_Material provided_

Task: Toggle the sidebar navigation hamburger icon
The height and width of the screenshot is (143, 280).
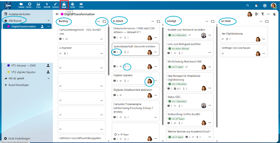Action: tap(57, 14)
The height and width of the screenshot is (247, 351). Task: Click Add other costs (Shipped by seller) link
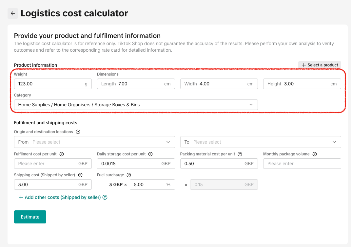click(62, 197)
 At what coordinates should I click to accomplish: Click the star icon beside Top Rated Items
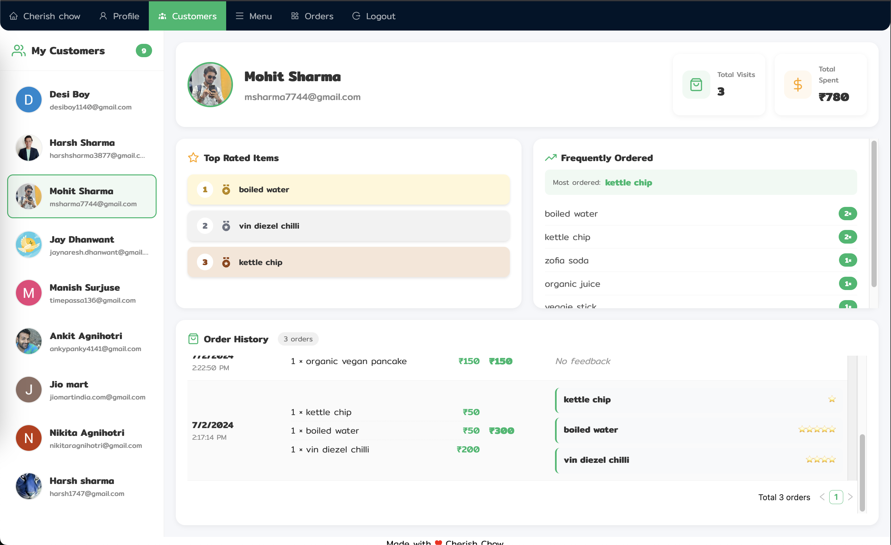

_What the task asks_
Echo back the lines above word for word, with the pictures omitted.

_Solution to the exercise_
Task: Toggle the sidebar navigation hamburger icon
The height and width of the screenshot is (143, 280).
Action: tap(57, 14)
The height and width of the screenshot is (247, 351). Task: Click Add other costs (Shipped by seller) link
click(62, 197)
 At what coordinates should I click to accomplish: Click the star icon beside Top Rated Items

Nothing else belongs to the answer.